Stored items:
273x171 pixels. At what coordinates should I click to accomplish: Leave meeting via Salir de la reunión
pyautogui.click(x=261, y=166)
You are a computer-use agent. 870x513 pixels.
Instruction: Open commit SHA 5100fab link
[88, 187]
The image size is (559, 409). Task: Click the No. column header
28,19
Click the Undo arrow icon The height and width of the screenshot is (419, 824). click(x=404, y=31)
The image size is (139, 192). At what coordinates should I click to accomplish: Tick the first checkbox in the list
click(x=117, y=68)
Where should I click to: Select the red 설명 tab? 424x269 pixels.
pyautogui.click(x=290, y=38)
==
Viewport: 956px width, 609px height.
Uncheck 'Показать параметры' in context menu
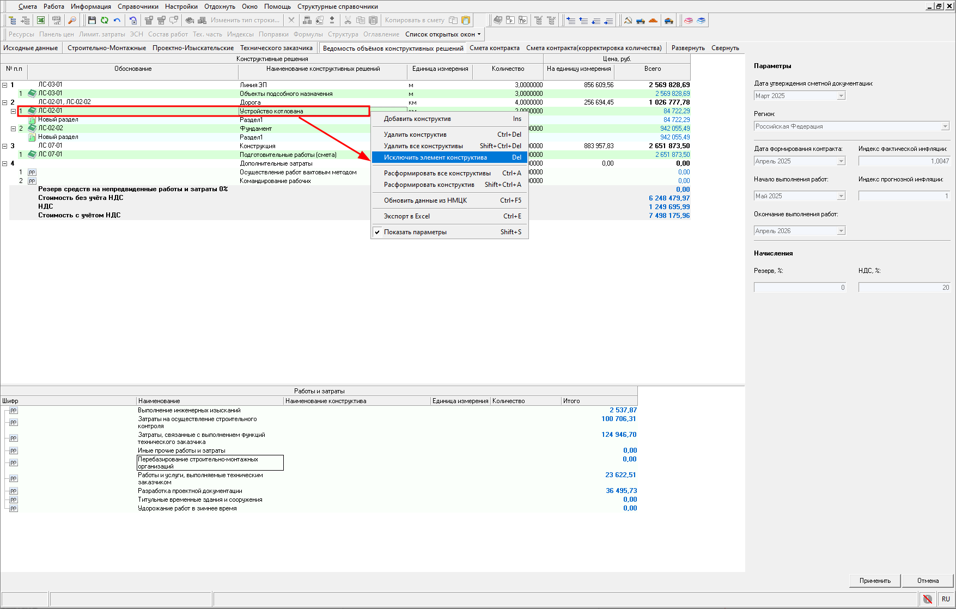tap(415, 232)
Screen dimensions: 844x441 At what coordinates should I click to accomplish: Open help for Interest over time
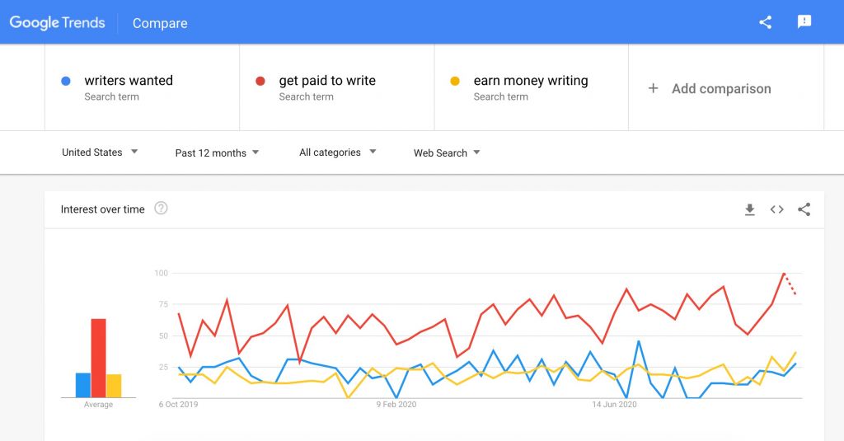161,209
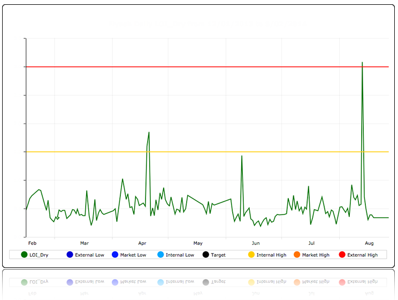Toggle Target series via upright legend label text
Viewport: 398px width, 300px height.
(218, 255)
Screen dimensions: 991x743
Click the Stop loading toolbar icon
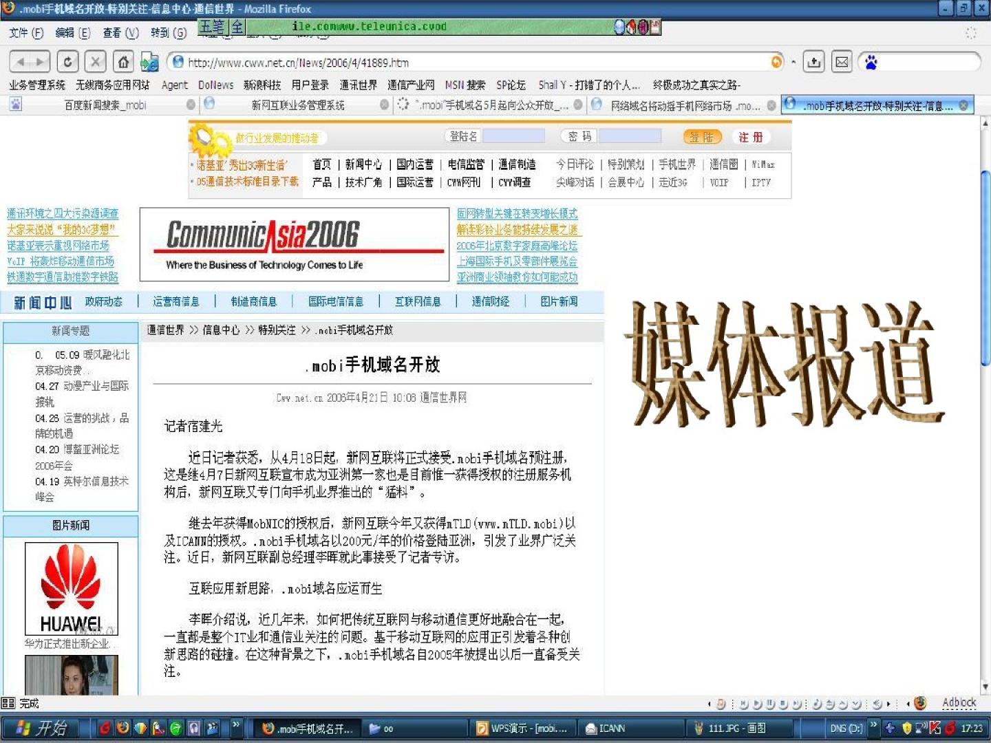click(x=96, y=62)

#### [GIVEN INSTRUCTION]
Give the data from the line containing "The image size is (139, 192)." down to the line containing "pyautogui.click(x=290, y=38)" as a two-column CSV with the headers input and output, one row per input and its output. Put each field in quotation marks and replace any line breaks with spaces.

#### [SOLUTION TO THE PROBLEM]
input,output
"The image size is (139, 192). At what coordinates should I click to accomplish: Tick the first checkbox in the list","click(x=117, y=68)"
"Where should I click to: Select the red 설명 tab? 424x269 pixels.","pyautogui.click(x=290, y=38)"